▶ _EXERCISE_
All of the data should be reproduced word for word, though its pictures must be omitted.

(Beginning of PROVIDED DATA)

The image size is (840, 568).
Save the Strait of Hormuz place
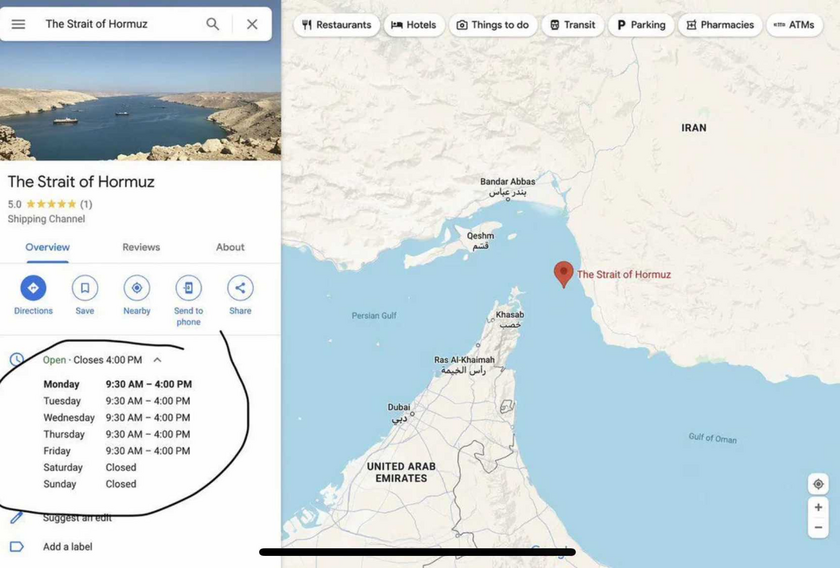tap(85, 288)
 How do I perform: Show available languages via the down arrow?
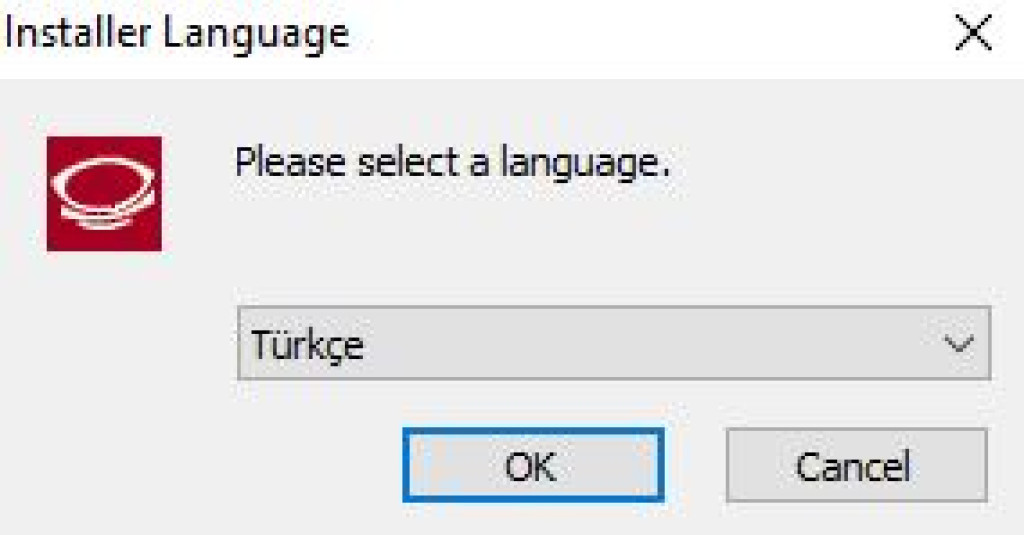click(x=958, y=344)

(End of PROVIDED DATA)

▶ _RESULT OF THE EXERCISE_
The image size is (840, 568).
Save the Strait of Hormuz place
tap(85, 288)
 How do I perform: Show available languages via the down arrow?
click(x=958, y=344)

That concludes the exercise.